EXC_BAD_ACCESS signal received

When deploying the application to the device, the program will quit after a few cycles with the following error:

Program received signal: "EXC_BAD_ACCESS".

The program runs without any issue on the iPhone simulator, it will also debug and run as long as I step through the instructions one at a time. As soon as I let it run again, I will hit the EXC_BAD_ACCESS signal.

In this particular case, it happened to be an error in the accelerometer code. It would not execute within the simulator, which is why it did not throw any errors. However, it would execute once deployed to the device.

Most of the answers to this question deal with the general EXC_BAD_ACCESS error, so I will leave this open as a catch-all for the dreaded Bad Access error.

EXC_BAD_ACCESS is typically thrown as the result of an illegal memory access. You can find more information in the answers below.

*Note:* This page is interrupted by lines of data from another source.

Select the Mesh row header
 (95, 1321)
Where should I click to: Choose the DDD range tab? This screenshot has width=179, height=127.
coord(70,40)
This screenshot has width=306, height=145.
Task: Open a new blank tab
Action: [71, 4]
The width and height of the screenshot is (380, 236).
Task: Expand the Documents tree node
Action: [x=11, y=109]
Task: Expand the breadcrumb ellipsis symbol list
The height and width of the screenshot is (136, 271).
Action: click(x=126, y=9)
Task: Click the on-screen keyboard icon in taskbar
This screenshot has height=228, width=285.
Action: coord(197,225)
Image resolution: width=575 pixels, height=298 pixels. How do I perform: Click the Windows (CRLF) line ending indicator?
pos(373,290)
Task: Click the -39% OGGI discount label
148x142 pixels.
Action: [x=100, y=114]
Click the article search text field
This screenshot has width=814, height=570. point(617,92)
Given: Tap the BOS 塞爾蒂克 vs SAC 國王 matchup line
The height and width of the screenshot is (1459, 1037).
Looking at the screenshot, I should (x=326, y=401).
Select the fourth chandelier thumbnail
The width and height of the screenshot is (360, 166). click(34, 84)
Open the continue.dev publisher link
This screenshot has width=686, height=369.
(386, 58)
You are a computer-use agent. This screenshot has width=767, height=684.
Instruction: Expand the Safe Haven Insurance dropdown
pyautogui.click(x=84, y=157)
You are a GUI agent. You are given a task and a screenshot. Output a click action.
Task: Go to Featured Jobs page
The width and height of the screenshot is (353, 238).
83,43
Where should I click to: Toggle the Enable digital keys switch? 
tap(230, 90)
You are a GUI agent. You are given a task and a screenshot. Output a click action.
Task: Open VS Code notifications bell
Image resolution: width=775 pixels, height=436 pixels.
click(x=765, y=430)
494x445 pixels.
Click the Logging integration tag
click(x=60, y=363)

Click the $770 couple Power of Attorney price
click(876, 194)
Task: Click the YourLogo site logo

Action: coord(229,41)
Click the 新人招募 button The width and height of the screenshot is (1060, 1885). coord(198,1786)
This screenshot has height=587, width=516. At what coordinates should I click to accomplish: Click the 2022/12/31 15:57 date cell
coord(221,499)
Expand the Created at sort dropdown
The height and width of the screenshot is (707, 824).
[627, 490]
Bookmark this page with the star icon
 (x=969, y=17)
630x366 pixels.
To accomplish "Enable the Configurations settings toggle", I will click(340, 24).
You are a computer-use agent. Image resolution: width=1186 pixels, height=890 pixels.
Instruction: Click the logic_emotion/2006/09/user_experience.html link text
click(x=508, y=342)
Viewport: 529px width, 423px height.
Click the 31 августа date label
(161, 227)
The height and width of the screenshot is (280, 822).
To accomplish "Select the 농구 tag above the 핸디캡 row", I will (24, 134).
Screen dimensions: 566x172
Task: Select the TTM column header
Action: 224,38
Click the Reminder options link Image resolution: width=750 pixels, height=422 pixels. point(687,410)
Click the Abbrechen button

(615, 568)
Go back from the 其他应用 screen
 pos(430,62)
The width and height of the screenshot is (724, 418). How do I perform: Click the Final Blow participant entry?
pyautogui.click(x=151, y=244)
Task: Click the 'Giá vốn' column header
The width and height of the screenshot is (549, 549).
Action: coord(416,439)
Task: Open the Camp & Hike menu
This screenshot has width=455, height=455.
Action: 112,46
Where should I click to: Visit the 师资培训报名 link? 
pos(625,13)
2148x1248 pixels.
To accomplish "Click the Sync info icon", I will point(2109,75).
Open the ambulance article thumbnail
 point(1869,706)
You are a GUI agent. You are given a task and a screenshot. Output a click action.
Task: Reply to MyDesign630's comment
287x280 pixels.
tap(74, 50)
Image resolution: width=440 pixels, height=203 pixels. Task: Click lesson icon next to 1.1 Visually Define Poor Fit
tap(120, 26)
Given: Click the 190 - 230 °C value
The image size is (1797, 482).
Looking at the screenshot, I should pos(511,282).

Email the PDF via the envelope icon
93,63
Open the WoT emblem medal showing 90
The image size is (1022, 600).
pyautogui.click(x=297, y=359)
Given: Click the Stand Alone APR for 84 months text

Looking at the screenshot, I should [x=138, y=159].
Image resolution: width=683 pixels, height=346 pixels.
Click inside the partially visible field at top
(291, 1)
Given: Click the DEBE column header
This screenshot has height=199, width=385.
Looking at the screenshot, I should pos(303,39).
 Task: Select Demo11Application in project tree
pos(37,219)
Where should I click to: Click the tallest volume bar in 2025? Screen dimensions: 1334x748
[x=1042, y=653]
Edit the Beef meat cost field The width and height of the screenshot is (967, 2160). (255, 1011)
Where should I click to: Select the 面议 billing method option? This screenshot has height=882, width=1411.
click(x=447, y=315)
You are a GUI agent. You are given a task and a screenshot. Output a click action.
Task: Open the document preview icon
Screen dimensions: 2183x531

Have you encountered the EXC_BAD_ACCESS signal before, and how did you deal with it?

Answers


From your description I suspect the most likely explanation is that you have some error in your memory management. You said you've been working on iPhone development for a few weeks, but not whether you are experienced with Objective C in general. If you've come from another background it can take a little while before you really internalise the memory management rules - unless you make a big point of it.

Remember, anything you get from an allocation function (usually the static alloc method, but there are a few others), or a copy method, you own the memory too and must release it when you are done.

But if you get something back from just about anything else including factory methods (e.g. [NSString stringWithFormat]) then you'll have an autorelease reference, which means it could be released at some time in the future by other code - so it is vital that if you need to keep it around beyond the immediate function that you retain it. If you don't, the memory may remain allocated while you are using it, or be released but coincidentally still valid, during your emulator testing, but is more likely to be released and show up as bad access errors when running on the device.

The best way to track these things down, and a good idea anyway (even if there are no apparent problems) is to run the app in the Instruments tool, especially with the Leaks option.